Меж тем Нина успела добраться до реки Большой Поток и «бежит» на пароходе к своей матери. Протасов, проводив хозяйку, неторопливо ждет прибывающие с первым караваном механизмы, котлы, турбины для оборудования громовских заводов. Эти грузы, направленные петербургскими фирмами по железной дороге, плывут теперь водой. Протасову надо организовать сухопутный транспорт. Дело хлопотливое. Потребуется больше сотни лошадей и устройство трех особых телег-повозок, подымающих до тысячи пудов каждая.

На пристани пароходства купца Карманникова были ремонтные мастерские. Протасов решил их использовать. Местная колония политических ссыльных имела и десятников, и техников, и опытных механиков. Вообще в рабочей силе недостатка нет: пристань расположена в знаменитом селе Разбой с зажиточным, разжиревшим на темных делах людом.

С этим мрачнейшим селом мы еще успеем познакомиться вплотную. Мы прибудем сюда вместе с громовской приискательской «кобылкой», когда она, получив расчет и обогатившись самородками, хлынет в село Разбой, чтоб ехать дальше.
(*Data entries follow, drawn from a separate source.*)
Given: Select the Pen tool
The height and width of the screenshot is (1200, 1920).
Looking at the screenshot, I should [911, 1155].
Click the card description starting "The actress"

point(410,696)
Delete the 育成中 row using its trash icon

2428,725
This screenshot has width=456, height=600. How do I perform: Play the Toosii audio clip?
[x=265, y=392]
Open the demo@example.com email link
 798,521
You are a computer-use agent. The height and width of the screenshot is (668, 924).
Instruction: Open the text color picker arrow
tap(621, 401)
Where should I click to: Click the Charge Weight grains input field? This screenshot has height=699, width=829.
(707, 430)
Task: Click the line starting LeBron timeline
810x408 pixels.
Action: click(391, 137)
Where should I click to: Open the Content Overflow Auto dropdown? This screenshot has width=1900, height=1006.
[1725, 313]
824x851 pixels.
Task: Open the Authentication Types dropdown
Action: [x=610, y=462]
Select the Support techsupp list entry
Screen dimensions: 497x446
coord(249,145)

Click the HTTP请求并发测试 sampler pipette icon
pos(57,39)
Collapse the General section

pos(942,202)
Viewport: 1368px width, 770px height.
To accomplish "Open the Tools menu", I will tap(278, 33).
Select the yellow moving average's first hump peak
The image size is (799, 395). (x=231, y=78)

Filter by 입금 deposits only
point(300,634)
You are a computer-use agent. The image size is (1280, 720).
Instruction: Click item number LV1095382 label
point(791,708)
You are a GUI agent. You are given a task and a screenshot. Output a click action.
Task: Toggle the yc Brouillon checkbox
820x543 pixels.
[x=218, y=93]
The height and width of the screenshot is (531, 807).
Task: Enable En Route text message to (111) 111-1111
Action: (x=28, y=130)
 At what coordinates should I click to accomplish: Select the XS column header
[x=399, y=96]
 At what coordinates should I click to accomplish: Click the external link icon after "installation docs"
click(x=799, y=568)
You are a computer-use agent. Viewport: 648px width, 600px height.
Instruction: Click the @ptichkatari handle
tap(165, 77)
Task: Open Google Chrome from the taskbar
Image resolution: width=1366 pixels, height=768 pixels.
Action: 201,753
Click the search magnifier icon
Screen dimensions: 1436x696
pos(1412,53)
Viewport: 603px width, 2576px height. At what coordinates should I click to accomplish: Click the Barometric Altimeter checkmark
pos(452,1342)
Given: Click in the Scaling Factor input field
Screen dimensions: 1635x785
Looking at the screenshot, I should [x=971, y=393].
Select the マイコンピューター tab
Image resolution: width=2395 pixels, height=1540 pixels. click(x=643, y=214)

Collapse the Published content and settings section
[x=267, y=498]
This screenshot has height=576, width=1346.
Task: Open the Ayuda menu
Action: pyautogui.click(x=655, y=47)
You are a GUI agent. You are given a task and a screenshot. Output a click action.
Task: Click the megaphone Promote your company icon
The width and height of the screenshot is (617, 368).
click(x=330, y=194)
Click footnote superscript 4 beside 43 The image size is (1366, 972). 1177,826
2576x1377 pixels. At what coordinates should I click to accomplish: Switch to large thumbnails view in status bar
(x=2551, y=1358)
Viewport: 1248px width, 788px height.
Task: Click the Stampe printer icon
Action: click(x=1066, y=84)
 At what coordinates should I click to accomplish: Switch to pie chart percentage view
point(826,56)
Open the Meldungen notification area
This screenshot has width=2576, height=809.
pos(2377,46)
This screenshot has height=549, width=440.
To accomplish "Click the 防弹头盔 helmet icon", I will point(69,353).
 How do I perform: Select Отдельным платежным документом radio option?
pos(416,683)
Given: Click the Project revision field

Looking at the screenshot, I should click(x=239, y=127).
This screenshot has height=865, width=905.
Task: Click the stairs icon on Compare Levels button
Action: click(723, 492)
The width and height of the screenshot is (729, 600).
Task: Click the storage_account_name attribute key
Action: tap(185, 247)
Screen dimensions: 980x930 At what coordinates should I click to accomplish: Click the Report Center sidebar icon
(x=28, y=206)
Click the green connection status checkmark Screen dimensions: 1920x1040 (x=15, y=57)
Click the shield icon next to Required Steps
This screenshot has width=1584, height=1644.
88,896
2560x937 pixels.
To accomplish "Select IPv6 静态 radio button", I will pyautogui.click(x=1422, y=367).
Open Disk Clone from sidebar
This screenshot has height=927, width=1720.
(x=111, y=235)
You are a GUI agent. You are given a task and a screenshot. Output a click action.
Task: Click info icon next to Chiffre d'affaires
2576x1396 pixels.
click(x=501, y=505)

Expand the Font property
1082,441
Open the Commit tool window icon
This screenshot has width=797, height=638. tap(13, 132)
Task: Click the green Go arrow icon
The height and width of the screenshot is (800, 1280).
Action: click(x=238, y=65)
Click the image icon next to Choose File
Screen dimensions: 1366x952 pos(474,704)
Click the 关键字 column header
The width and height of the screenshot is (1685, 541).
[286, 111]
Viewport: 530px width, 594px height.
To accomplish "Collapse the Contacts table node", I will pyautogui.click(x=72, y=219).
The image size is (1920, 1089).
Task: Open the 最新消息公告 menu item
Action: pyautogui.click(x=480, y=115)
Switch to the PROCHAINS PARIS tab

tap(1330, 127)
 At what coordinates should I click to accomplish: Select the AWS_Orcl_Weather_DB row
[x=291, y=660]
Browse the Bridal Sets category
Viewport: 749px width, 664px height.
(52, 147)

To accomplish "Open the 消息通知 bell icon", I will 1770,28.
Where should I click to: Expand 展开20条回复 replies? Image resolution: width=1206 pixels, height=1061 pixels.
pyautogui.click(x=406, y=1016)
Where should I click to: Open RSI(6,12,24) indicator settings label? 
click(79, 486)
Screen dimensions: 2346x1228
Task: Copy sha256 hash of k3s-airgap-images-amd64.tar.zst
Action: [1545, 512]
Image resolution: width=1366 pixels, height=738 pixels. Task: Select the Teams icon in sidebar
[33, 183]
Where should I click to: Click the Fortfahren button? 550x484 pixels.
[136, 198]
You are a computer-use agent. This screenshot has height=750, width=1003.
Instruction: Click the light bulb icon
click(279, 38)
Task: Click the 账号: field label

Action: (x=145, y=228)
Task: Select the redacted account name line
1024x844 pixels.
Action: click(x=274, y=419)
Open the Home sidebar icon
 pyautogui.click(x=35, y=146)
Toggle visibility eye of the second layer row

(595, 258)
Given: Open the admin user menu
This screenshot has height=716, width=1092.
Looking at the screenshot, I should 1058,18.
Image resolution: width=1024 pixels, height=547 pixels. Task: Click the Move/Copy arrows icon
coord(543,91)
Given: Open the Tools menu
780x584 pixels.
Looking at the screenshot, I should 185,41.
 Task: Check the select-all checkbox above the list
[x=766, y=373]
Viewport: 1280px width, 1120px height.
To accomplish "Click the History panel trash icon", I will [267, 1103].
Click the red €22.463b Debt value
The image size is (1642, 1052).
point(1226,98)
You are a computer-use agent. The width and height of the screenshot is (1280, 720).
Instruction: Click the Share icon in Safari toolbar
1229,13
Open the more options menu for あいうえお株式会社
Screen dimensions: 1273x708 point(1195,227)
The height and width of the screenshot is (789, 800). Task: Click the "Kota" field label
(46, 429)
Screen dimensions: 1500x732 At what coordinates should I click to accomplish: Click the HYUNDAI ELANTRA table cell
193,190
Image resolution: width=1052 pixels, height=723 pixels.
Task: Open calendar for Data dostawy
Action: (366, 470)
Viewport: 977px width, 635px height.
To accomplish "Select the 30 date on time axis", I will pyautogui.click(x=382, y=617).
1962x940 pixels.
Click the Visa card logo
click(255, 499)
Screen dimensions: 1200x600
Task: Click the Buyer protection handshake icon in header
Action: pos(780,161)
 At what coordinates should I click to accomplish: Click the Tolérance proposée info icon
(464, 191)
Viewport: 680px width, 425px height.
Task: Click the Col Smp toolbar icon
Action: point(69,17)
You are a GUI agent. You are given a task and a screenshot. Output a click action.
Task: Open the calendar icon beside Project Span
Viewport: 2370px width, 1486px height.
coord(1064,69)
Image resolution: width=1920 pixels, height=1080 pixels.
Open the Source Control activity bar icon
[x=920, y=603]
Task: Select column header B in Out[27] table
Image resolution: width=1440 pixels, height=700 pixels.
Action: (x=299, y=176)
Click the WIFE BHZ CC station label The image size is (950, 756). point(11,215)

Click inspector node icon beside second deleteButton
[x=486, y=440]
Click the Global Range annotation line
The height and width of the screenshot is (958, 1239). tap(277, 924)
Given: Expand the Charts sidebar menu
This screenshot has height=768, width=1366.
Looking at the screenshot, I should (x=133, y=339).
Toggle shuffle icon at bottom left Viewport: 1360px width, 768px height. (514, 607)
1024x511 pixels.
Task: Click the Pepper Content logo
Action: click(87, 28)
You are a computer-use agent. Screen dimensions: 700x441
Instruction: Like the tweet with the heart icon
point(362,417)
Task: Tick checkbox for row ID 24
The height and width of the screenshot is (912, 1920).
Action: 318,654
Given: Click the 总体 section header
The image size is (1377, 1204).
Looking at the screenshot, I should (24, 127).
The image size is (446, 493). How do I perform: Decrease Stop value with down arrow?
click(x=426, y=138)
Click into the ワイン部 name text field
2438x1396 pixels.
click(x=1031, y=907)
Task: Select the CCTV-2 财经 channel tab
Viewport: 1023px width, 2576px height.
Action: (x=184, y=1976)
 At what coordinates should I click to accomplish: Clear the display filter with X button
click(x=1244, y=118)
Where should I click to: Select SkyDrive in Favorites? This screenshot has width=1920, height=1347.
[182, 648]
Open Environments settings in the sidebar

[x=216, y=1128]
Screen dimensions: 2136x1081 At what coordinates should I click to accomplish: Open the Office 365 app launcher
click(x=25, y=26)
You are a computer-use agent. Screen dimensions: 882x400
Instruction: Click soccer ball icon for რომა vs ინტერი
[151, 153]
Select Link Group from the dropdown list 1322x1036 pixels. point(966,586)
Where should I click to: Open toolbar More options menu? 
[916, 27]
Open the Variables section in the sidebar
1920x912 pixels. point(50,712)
Мы раскроем стены изб, лачуг, домищ, мы рыбой нырнем в Большой Поток, мы зорко заглянем в таежные окраины, чтоб все знать, все видеть, чтобы подсчитать число убитых, чтоб взвесить человеческую кровь и цену жизни.

А пока полюбопытствуем, как справляется Прохором водный праздник.

Еще накануне на берегу Угрюм-реки у пристаней были устроены на тысячу человек дощатые застолицы. Трехцветные флаги на высоких шестах пестрели вблизи будущего пиршества.

Ровно в полдень ударила пушка. Народ повалил к пристани. Солнечный воскресный день. Возле дома Прохора Петровича толпа из двадцати человек десятников, слесарей, кузнецов, плотников. Все, как на подбор, – крепкие, грудастые, непохожие на громовских рабочих. Среди них дьякон Ферапонт и, конечно же, Илья Сохатых. Ватага застучала в окна, заголосила с причетом:

 
Эй, слуги и всякие звери,
Открывайте дубовые двери,
Впущайте гостей
Со всех волостей
Хозяину с проздравкой!
 

Гостей впустили в кухню. К ним, как всегда, вышел Прохор. Он совершенно голый, но в валенках и пыжиковой дохе. Вся кухня закричала:

– С проздравкой к тебе, хозяин! Река вскрылась, лед унесло, а нас тихим ветром к тебе принесло. С водичкой тебя!

– Ну что ж, спасибо. Меня с водичкой, а вас с водочкой... Заходи, ребята, в комнаты!

Толпа села у порога на пол и быстро стала стаскивать с ног «обутки». Грязнейшие, заляпанные глиной сапоги ставились в угол, к плите. У всех, как по уговору, новые портянки; у дьякона Ферапонта портянки длинные, аршина по три, а сапожищи впору взрослому слону. Вся громовская челядь – горничная, кухарка, повар, нянька и кучер с двумя конюхами неодобрительно посмеивались.

Гости вымыли руки, вытерли их об штаны, высморкались на пол, на цыпочках проследовали за хозяином в столовую. Илья Сохатых – в голубых, с желтыми шнурами ботинках, с моноклем в глазу. Лицо выбрито, напудрено, длинные кудри умащены помадой «Я вас люблю».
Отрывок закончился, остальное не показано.